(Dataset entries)
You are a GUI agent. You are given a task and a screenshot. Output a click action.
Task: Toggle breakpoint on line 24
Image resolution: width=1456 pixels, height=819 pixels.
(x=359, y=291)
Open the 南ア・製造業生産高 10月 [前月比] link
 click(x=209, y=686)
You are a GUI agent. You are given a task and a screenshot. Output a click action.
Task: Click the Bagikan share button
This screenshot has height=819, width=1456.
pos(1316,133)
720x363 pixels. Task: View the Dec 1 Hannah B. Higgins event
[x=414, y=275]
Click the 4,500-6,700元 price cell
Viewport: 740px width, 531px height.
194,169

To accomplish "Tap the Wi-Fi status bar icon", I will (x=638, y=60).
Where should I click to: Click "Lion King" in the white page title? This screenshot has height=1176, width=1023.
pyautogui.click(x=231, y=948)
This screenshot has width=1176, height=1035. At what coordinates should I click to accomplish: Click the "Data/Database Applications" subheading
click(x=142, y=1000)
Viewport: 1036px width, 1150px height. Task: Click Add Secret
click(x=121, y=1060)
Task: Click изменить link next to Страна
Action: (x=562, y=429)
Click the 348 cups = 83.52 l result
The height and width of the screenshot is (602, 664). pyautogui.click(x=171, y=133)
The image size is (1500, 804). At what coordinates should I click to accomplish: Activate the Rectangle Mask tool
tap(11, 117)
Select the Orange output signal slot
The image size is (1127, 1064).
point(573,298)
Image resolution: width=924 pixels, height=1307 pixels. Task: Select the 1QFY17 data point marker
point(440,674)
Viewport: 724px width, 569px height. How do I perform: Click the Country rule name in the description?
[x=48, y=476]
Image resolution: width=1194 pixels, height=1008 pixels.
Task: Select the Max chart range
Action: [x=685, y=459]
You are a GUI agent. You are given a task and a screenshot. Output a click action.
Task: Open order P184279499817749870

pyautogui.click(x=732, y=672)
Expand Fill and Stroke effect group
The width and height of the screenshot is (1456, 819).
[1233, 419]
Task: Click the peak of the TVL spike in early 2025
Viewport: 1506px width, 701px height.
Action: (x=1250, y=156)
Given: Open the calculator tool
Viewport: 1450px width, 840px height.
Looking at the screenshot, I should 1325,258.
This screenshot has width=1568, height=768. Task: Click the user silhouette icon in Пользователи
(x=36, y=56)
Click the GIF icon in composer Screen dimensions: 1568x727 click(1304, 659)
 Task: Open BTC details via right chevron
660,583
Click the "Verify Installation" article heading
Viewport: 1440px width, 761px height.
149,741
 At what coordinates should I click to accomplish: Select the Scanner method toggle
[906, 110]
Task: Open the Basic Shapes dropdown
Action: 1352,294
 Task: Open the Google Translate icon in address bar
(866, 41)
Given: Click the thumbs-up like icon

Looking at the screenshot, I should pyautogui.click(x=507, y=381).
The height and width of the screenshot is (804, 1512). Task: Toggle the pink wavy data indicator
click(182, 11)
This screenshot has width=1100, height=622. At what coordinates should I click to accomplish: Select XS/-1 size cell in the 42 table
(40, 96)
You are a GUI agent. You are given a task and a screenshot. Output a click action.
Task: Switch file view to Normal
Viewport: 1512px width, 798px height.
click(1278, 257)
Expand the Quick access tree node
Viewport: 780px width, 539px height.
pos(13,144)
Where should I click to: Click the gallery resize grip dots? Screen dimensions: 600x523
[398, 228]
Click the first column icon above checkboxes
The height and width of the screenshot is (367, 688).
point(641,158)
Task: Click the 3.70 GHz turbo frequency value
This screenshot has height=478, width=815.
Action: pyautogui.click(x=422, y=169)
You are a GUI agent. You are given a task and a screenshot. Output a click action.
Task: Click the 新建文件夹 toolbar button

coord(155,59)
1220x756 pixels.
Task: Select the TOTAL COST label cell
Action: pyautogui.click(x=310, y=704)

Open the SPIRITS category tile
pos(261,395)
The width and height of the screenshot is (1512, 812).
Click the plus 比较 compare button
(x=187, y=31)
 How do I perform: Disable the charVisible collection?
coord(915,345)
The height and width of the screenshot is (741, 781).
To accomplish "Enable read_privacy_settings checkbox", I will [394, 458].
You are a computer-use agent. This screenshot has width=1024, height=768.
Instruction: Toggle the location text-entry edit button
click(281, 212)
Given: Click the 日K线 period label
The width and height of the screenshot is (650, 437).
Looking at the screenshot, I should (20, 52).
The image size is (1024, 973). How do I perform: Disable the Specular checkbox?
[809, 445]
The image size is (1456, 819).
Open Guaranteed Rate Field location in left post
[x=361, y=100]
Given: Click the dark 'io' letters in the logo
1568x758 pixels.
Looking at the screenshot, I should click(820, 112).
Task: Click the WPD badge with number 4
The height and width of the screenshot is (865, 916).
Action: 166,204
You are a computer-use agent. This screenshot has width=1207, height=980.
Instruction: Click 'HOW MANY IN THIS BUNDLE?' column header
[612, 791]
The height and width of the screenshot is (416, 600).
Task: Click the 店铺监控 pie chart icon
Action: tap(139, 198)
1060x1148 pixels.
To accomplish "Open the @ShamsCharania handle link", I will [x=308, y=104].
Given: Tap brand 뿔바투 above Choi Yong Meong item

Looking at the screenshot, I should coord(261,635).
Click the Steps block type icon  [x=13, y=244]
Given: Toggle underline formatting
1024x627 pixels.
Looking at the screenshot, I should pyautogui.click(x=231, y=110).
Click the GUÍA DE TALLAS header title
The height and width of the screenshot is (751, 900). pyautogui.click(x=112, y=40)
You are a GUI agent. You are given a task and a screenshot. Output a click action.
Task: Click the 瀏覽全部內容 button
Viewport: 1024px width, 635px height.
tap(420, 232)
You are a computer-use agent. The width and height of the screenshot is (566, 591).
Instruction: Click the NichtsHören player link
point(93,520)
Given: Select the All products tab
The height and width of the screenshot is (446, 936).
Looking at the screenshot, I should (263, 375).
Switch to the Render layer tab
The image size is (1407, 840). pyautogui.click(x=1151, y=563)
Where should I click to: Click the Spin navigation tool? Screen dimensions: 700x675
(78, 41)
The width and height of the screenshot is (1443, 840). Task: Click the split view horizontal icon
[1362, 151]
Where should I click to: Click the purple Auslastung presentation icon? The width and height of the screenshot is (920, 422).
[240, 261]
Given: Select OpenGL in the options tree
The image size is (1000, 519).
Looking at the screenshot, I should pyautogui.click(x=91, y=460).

■ TASK GOAL
Only one stretch of the records above is wanted: the lines between the one holding "Task: Open order P184279499817749870" and the one holding "Given: Open the calculator tool", inclusive, reproduced exactly.

■ SOLUTION
Task: Open order P184279499817749870

pyautogui.click(x=732, y=672)
Expand Fill and Stroke effect group
The width and height of the screenshot is (1456, 819).
[1233, 419]
Task: Click the peak of the TVL spike in early 2025
Viewport: 1506px width, 701px height.
Action: (x=1250, y=156)
Given: Open the calculator tool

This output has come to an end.